23 octubre 2017 | 22:23 hrs | Javier Roldán Dávila

El viejo PRI se lo expropió a las ‘siete hermanas’, el nuevo PRI se amancebó con ellas

En días pasados, dijimos que el presidente Peña se encuentra dispuesto a echar mano de todas las artimañas a su alcance, con tal de que el PRI se conserve en Los Pinos, esto incluye el uso de los aparatos de Inteligencia para cuestionar la ‘honorabilidad’ de sus adversarios.

Sin embargo, justamente, el asunto de las filtraciones podría dar al traste con la estrategia del mexiquense y él y sus cercanos colaboradores, pasarían a convertirse en posibles damnificados políticos por estas prácticas devastadoras.

Los investigadores del caso del empresario brasileño, Marcelo Odebrecht, y su red de corrupción para allegarse jugosos contratos en diversos países de Latinoamérica, tienen en la mira a la administración peñista, en virtud de que existen sobrados elementos para considerar que el PRI recibió recursos del carioca en su pasada campaña presidencial.
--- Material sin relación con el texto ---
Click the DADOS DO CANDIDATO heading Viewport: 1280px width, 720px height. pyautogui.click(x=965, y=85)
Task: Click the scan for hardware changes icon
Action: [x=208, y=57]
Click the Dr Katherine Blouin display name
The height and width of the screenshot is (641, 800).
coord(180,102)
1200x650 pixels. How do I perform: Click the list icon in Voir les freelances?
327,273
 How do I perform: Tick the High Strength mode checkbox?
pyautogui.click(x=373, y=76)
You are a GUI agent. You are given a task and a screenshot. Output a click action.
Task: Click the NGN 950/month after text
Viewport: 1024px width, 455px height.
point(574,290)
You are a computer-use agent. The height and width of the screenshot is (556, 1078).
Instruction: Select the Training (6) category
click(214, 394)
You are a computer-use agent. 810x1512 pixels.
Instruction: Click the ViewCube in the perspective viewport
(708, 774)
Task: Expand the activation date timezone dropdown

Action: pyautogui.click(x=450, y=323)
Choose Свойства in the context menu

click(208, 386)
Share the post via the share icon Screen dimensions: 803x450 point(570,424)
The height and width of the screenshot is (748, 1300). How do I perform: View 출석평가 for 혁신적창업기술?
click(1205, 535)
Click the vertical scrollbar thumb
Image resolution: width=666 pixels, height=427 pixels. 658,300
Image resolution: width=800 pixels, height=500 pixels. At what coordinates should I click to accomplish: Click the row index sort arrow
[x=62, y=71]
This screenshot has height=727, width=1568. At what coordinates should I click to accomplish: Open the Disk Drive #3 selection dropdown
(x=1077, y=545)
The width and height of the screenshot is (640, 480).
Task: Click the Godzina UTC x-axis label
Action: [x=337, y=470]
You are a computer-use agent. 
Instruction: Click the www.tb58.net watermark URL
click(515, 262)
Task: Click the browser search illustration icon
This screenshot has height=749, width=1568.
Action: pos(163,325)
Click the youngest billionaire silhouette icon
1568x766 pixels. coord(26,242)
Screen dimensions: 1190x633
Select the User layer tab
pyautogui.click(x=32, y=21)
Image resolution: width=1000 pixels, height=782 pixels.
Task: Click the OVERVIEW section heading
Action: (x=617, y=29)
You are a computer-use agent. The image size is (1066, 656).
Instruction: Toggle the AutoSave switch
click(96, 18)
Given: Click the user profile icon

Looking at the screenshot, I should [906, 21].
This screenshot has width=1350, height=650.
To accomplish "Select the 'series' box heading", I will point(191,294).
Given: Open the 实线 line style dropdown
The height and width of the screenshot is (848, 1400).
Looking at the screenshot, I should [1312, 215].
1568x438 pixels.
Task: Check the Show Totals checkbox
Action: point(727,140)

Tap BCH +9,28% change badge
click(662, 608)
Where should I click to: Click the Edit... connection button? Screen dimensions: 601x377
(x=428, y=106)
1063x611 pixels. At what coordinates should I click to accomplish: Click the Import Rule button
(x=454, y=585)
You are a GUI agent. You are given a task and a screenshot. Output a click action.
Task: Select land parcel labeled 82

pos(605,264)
Así las cosas, si el Tlatoani y sus generales tienen historias truculentas de sus rivales que irán sacando a la luz gradualmente, también es viable que de Sudamérica nos llegue información sobre parte de los actos licenciosos del peñato.

Por lo tanto, cualquier dato vergonzante sobre los frentistas o los morenos, será peccata minuta si se confirma lo que ya es un secreto a voces: don Enrique fundamentó su victoria electoral en 2012, en la recepción a mansalva de dinero ilegal.

¿Qué podría ser? ¿un video y/o un audio harto reveladores? ¿transferencias electrónicas para fondear los monederos Monex?

Ni hablar, quizá en el futuro adquieran especial significado, para los priistas, los versos de López Velarde: “El Niño Dios te escrituró un establo y los veneros de petróleo el diablo”.